### Data excerpts
┌──
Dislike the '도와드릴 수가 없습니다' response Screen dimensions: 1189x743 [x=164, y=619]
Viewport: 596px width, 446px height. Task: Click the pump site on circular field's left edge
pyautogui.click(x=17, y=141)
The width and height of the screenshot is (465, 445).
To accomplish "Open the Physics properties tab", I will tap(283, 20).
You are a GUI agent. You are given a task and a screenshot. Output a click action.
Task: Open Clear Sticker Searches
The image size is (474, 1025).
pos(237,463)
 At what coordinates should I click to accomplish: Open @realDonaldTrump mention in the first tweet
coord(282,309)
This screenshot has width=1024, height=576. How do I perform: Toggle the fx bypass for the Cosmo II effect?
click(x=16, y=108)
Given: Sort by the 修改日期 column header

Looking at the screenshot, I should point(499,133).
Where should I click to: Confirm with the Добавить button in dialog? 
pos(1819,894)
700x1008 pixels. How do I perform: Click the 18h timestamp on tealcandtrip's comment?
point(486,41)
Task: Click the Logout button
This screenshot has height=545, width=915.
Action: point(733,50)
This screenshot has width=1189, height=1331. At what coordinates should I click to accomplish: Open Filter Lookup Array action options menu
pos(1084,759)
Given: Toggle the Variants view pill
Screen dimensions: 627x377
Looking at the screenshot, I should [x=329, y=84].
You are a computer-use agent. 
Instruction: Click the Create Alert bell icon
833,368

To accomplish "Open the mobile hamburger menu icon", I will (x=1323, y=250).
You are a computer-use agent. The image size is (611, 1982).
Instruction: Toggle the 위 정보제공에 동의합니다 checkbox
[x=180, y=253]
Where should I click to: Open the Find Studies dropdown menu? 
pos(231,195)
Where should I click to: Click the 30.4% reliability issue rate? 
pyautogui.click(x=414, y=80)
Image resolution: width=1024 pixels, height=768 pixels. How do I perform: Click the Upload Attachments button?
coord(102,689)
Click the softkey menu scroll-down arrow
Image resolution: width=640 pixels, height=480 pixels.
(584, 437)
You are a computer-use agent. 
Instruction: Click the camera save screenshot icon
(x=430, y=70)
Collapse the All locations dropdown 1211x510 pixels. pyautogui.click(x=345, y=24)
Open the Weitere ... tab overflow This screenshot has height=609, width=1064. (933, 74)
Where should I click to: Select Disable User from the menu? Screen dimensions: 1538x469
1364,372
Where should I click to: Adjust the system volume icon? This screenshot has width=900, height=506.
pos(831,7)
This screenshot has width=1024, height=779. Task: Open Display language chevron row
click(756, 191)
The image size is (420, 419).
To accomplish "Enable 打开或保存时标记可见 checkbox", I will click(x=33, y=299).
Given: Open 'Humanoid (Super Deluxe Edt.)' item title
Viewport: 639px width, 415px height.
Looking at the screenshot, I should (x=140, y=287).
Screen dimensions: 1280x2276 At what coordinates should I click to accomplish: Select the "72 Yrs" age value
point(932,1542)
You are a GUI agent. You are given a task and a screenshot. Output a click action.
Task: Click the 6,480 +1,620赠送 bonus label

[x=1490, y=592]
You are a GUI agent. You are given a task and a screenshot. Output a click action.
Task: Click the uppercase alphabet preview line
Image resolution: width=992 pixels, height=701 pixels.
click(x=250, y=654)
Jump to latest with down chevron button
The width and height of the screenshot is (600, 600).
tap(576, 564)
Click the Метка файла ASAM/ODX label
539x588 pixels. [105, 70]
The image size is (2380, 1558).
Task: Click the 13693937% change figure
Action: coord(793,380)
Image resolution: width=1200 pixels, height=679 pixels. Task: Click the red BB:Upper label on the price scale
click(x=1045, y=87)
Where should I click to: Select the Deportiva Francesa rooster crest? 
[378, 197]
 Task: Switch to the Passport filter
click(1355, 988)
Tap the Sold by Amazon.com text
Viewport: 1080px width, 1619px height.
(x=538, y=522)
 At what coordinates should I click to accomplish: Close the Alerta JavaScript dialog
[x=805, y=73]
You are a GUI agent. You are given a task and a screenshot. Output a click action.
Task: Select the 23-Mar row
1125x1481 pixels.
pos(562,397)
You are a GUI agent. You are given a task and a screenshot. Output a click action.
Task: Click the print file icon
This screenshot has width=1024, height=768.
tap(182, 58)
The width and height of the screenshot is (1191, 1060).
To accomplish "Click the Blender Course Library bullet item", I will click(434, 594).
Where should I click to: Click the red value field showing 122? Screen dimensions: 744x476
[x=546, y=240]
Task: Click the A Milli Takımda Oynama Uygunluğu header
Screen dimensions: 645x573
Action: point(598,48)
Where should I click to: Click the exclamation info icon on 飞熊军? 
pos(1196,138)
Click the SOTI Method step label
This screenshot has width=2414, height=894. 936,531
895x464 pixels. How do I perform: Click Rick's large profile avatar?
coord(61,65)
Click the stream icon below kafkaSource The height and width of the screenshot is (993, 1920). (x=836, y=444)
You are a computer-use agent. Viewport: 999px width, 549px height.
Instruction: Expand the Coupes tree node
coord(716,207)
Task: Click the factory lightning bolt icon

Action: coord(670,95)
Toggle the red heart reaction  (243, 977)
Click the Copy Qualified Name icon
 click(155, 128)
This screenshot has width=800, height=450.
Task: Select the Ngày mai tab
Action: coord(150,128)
└──
### Exercise prompt
In the entries above, find the line holding "Given: Sort by the 修改日期 column header" and the line holding "Open the Weitere", then retype exactly those two lines and every line between them, and nothing else.

### Answer to this problem
Given: Sort by the 修改日期 column header

Looking at the screenshot, I should point(499,133).
Where should I click to: Confirm with the Добавить button in dialog? 
pos(1819,894)
700x1008 pixels. How do I perform: Click the 18h timestamp on tealcandtrip's comment?
point(486,41)
Task: Click the Logout button
This screenshot has height=545, width=915.
Action: point(733,50)
This screenshot has width=1189, height=1331. At what coordinates should I click to accomplish: Open Filter Lookup Array action options menu
pos(1084,759)
Given: Toggle the Variants view pill
Screen dimensions: 627x377
Looking at the screenshot, I should [x=329, y=84].
You are a computer-use agent. 
Instruction: Click the Create Alert bell icon
833,368

To accomplish "Open the mobile hamburger menu icon", I will (x=1323, y=250).
You are a computer-use agent. The image size is (611, 1982).
Instruction: Toggle the 위 정보제공에 동의합니다 checkbox
[x=180, y=253]
Where should I click to: Open the Find Studies dropdown menu? 
pos(231,195)
Where should I click to: Click the 30.4% reliability issue rate? 
pyautogui.click(x=414, y=80)
Image resolution: width=1024 pixels, height=768 pixels. How do I perform: Click the Upload Attachments button?
coord(102,689)
Click the softkey menu scroll-down arrow
Image resolution: width=640 pixels, height=480 pixels.
(584, 437)
You are a computer-use agent. 
Instruction: Click the camera save screenshot icon
(x=430, y=70)
Collapse the All locations dropdown 1211x510 pixels. pyautogui.click(x=345, y=24)
Open the Weitere ... tab overflow This screenshot has height=609, width=1064. (933, 74)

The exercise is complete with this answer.